I am trying to understand the approach of the Rossmann notebook. Here are my questions:

  1. If this is a time-series problem, where do we limit the model’s ability to see into the future? It seems to me that the network (and random forest at the end) can see all data at once ( = fully connected)?
  2. Under ‘Durations’, there are the following lines that assign two different things to df. It would seem to me that they break the code by only assigning test set to df. Have I misunderstood something?
    df = train[columns]
    df = test[columns]
  3. Jeremy follows the authors in removing instances where the store was closed. Why does he not do the same thing with the test set? Why does the code break down if we don’t remove the closed shops?
  4. Why is ‘Id’ added to the test set, but not the training set?

Many thanks for your help!


I’ll answer some of your questions:

Question 1: Once you train and validate your model and have setup all the hyperparameters, it is advisable to train the model on the entire training set provided to you. The test (at Kaggle) will contain dates in the future and your model will be tested on that.
Question 2: The code is not meant to be run linearly. When you train, you comment out the test[columns] code and vice versa when you test.
Question 4: AFAICT ‘Id’ is not “added” here. Only Id and Sales are selected to be written out to the csv for submission to kaggle.


Hi Sudarshan,

Thanks for your feedback. I understand your points on Q2 and Q4, but I still struggle to understand how this is posed as a time-series problem. The model should be able to predict y for period tn with X up to period tn-1. Say the train/test set breaks at today’s date (May 6, 2018). How can we make predictions into the future with this model? We have no data (X_test) for the future?

Many thanks!


How can we make predictions into the future with this model? We have no data (X_test) for the future?

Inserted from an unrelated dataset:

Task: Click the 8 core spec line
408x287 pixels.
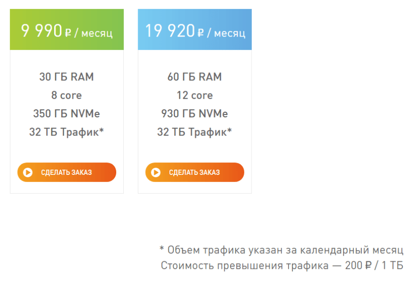Action: [x=66, y=95]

The underlying assumption is that the distribution of the data will not drastically change in the near future. If what happens tomorrow is drastically different than what has happened till today for the past year, then even the best model would not be able to predict that. Remember, the point of machine learning is to learn the distribution of the data (aka function aka probability).

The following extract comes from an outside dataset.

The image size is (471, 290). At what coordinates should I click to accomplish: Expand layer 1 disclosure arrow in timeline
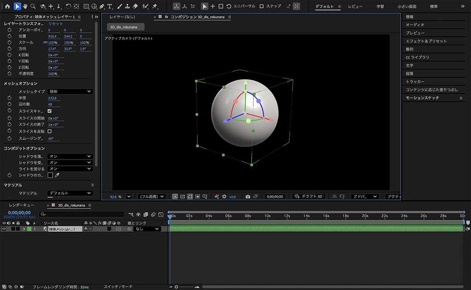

I would think as time goes by, you would have the retrain your model the latest n observations to update your model parameters so it captures any variations that would’ve occurred in the distributions during those last n observations.

Any problem that was a time component within it can be posed as a time-series problem. The time difference does not have to be consistent too.


Sorry, I’m confused. Even if the distribution doesn’t change - which it usually does in a time-dependent (time-series) model - how do you make predictions into the future without data? In a time-series model, you always make predictions for period tn with data up to tn-1. As far as I have understood, the Rossmann notebook assumes you know your predictors (X) for time period tn. How would you now go about making predictions into the future with the Rossmann notebook? Please correct me if I have misunderstood the architecture of the model. It just seems to me that model can use data (‘independent’ variables) at period t1 to make predictions for period t1. The random forest at the end certainly can see all data at once. It seems to me it’s the same with the neural net. Many thanks.

(Luke Byrne) #6

Hi all,

I have a similar question regarding future predictions using a Rossman style architecture.

  1. How do I make predictions using the .predict() method on just one row of data. Will I need to look up into the embedding matrix to get the relevant embedding representation to pass into the predict method

  2. Say I get new data coming in, can I use the existing model weights, and retrain just giving the model the new data?

  3. How can I deploy this to a flask app for realtime predictions?

I look forward to any responses.

Kind regards,




For 3 check this out.

(Lou Acresti) #8

Has anyone attempted to provide a fixed version of the notebook? I haven’t seen anything out there, and I’ve spent hours carefully trying to “perform” this notebook properly… I imagine many others have also spent a lot of time (or just gave up) as well.